§ What to work on
Every line holding the string "Follow" should be copied out of the listing.

§ Records for processing

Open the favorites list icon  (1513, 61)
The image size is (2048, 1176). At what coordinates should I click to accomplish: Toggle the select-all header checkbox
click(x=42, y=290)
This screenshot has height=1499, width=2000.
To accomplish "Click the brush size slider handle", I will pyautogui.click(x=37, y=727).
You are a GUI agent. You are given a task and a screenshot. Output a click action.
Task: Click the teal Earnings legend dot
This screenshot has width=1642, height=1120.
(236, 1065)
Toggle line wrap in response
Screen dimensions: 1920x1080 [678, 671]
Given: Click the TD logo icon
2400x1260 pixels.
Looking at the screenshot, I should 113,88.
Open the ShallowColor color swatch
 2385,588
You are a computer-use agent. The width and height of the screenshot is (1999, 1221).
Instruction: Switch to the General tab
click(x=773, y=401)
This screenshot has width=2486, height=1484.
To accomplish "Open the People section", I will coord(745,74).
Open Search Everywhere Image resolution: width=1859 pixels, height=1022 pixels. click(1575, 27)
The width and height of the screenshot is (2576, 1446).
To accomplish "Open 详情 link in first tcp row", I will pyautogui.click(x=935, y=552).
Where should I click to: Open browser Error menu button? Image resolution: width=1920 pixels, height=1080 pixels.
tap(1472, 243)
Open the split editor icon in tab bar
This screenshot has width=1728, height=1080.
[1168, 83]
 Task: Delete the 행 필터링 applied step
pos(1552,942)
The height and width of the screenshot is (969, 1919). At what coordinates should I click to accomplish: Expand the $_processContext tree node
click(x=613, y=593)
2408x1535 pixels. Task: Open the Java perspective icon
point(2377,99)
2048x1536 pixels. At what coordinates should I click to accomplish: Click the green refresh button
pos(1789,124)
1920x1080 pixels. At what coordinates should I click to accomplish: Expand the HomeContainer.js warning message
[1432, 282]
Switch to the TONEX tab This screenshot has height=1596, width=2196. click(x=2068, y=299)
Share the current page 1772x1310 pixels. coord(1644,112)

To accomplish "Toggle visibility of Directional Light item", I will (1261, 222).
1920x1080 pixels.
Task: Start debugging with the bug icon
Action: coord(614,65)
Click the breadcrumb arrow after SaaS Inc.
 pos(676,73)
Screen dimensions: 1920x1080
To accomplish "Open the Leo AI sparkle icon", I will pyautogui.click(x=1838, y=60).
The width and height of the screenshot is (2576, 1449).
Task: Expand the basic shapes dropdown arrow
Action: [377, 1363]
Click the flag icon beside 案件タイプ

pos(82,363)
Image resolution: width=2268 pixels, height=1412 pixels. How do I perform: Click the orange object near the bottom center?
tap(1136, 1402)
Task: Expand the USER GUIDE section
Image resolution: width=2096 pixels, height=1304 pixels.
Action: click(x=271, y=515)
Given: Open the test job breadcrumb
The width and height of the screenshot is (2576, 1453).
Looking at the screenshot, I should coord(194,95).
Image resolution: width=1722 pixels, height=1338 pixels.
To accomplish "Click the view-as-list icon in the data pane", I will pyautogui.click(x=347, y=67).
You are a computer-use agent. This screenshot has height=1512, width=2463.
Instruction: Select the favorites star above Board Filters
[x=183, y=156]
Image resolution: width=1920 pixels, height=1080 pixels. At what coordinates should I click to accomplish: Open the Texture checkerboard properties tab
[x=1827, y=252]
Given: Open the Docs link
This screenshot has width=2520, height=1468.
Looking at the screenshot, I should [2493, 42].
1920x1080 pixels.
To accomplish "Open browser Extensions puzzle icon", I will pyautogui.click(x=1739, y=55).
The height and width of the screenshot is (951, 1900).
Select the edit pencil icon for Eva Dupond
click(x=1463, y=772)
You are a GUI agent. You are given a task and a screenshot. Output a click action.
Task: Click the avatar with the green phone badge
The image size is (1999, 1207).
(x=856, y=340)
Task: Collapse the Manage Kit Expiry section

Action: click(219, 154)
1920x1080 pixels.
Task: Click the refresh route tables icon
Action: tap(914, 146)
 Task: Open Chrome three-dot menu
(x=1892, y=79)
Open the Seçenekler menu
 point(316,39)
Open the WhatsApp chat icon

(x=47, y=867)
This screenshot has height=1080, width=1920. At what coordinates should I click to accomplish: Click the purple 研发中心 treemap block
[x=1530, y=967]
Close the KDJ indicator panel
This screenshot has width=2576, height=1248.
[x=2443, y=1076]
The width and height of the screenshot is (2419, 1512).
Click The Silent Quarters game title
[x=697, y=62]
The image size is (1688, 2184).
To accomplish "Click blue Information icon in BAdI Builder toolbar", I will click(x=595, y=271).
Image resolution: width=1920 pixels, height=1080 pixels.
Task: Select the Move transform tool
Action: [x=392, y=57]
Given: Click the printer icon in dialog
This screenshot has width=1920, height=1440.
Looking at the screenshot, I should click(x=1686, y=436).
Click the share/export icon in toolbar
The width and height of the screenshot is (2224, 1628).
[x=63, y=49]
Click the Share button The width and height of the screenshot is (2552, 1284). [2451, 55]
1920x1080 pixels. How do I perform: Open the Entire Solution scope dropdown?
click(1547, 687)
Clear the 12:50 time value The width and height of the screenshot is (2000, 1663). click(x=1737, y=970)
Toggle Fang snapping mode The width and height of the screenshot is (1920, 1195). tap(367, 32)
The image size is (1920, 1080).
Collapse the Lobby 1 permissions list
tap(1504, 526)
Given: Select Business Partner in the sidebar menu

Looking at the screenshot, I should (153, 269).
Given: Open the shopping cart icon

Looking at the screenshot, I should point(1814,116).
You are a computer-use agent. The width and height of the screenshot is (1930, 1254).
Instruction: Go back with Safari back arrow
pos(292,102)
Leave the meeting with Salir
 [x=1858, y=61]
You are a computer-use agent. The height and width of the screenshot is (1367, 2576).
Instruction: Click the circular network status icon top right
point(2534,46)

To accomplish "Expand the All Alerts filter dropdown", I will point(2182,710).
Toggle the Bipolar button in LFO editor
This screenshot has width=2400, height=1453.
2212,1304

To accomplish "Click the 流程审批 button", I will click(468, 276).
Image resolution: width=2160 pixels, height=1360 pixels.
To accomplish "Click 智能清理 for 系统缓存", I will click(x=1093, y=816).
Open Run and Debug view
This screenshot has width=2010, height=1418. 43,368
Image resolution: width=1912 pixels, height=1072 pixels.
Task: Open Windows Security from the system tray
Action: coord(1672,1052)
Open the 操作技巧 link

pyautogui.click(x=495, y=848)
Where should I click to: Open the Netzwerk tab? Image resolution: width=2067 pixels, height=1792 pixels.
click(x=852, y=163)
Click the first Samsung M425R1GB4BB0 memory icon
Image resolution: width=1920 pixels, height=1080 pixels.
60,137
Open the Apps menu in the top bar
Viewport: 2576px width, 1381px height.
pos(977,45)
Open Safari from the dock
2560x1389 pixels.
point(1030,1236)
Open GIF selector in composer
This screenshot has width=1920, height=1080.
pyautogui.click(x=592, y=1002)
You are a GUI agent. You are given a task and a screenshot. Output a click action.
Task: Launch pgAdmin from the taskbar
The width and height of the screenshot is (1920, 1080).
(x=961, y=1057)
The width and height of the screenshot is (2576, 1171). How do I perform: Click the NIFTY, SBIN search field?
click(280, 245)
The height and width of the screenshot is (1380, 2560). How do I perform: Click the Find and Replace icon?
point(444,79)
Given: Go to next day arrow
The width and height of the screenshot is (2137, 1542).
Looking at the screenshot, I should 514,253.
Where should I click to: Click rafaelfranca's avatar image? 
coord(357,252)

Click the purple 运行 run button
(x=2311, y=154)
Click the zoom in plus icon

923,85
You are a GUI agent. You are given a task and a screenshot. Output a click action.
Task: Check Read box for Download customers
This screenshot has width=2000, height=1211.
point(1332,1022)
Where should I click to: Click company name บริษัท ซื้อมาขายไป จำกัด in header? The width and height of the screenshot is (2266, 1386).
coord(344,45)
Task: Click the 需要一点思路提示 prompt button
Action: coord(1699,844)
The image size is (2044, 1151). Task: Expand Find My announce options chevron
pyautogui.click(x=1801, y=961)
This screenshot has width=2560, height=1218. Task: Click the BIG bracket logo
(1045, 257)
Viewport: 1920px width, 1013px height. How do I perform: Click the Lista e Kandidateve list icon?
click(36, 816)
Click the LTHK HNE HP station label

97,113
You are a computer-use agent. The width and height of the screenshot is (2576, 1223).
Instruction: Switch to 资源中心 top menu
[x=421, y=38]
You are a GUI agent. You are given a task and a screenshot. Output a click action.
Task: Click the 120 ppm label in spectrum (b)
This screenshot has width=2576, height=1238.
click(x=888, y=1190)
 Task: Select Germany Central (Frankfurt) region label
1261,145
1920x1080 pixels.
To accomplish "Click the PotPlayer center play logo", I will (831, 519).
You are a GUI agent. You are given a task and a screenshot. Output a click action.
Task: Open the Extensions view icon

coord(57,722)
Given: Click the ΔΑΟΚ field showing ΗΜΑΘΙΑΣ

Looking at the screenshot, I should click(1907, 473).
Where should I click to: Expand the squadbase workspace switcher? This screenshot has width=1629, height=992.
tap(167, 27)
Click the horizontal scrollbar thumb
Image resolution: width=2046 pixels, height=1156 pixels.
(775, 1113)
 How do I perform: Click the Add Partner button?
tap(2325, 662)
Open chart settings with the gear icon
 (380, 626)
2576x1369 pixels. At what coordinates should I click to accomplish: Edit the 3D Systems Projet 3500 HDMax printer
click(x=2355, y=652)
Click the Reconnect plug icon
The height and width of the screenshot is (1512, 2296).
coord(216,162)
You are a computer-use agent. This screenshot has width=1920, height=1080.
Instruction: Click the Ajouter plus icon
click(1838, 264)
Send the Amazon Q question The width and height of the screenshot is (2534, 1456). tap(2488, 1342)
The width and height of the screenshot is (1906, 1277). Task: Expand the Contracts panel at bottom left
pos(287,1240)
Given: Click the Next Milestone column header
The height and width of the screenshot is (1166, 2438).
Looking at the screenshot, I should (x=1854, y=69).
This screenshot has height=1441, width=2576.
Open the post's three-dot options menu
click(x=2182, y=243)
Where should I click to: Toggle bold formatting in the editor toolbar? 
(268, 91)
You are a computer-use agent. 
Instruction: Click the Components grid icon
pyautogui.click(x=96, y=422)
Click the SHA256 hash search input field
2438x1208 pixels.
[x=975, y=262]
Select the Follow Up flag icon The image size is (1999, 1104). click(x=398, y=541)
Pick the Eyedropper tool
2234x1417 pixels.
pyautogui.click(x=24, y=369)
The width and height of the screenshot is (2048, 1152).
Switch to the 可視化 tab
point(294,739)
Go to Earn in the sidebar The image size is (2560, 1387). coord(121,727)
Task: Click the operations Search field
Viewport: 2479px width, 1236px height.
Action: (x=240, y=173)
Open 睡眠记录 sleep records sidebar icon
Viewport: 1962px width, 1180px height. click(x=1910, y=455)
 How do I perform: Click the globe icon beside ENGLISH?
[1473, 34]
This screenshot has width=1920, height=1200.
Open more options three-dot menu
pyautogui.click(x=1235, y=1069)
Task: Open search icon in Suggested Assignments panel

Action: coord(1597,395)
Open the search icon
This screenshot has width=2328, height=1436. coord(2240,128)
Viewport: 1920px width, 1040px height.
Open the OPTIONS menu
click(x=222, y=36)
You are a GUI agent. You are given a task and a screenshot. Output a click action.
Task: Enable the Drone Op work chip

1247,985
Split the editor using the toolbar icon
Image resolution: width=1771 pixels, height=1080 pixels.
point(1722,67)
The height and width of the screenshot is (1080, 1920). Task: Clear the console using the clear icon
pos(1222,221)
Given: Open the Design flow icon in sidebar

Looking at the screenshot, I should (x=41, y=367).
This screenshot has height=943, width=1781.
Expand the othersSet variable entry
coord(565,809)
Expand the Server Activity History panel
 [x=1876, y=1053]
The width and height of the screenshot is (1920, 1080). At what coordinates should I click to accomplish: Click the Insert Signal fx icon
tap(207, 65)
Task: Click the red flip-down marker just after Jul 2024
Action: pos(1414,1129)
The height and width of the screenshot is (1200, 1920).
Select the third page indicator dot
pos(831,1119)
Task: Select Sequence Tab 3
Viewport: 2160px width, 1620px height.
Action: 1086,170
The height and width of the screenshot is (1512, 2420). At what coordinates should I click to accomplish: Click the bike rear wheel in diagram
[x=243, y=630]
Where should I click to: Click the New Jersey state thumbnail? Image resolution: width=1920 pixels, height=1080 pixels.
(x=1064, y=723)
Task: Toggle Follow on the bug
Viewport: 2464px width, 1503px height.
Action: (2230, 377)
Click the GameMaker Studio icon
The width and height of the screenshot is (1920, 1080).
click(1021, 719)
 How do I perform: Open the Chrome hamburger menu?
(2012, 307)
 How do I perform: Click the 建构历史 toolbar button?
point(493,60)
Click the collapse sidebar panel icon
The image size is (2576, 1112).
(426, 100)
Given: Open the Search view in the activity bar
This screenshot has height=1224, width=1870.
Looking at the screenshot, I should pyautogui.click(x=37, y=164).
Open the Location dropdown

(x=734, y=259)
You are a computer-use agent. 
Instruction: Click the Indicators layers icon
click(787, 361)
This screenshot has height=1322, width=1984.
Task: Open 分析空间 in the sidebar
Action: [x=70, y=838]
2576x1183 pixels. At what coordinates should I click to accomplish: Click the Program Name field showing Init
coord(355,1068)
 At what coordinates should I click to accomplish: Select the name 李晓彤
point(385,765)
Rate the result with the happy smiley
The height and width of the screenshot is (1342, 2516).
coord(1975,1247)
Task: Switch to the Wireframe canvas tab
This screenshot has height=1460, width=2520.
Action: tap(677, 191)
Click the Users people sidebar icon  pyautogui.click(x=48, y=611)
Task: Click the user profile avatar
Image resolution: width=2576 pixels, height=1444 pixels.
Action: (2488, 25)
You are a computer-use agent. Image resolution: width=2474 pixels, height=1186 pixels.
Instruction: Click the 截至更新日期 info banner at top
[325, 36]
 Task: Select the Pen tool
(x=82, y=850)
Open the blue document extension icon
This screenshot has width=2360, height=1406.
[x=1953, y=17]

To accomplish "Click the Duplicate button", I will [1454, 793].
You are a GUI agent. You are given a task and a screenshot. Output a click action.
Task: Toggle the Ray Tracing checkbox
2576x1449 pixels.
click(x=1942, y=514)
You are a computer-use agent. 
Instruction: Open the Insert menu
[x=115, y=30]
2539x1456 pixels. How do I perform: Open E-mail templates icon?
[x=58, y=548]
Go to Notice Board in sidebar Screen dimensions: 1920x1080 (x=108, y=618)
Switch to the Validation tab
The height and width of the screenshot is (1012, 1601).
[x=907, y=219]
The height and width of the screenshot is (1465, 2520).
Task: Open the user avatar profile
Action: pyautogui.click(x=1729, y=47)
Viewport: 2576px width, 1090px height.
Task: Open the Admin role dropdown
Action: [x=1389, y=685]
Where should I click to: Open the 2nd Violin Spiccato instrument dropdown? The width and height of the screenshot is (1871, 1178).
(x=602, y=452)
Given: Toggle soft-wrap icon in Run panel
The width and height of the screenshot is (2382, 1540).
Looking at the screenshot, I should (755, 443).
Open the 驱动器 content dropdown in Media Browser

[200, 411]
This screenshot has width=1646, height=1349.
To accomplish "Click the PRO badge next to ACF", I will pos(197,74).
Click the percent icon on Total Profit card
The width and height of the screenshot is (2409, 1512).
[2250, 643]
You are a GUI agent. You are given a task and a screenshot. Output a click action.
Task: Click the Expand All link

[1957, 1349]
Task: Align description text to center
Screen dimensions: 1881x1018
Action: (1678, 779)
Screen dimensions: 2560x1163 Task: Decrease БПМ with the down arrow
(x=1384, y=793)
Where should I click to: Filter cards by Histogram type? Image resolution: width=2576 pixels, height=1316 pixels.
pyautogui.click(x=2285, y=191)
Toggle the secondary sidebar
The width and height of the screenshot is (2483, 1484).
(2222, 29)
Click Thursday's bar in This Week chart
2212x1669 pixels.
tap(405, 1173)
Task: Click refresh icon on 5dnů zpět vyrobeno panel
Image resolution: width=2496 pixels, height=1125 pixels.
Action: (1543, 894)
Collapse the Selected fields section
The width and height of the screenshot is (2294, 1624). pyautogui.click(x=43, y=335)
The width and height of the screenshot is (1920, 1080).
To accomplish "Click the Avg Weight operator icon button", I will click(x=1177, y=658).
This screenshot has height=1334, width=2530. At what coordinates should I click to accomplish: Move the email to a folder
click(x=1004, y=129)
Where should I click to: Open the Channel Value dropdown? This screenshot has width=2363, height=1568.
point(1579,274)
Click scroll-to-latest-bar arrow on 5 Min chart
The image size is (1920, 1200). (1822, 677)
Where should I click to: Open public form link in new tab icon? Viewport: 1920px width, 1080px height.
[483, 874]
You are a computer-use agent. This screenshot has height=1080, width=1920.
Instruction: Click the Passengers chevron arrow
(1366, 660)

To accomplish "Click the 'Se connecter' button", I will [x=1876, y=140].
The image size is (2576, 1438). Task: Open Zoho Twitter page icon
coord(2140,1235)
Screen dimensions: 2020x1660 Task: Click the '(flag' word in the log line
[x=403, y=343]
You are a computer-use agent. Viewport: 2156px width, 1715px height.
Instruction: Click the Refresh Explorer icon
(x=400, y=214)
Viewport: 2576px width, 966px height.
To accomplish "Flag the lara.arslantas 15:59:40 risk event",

§ Response area
Select the Follow Up flag icon The image size is (1999, 1104). click(x=398, y=541)
Task: Toggle Follow on the bug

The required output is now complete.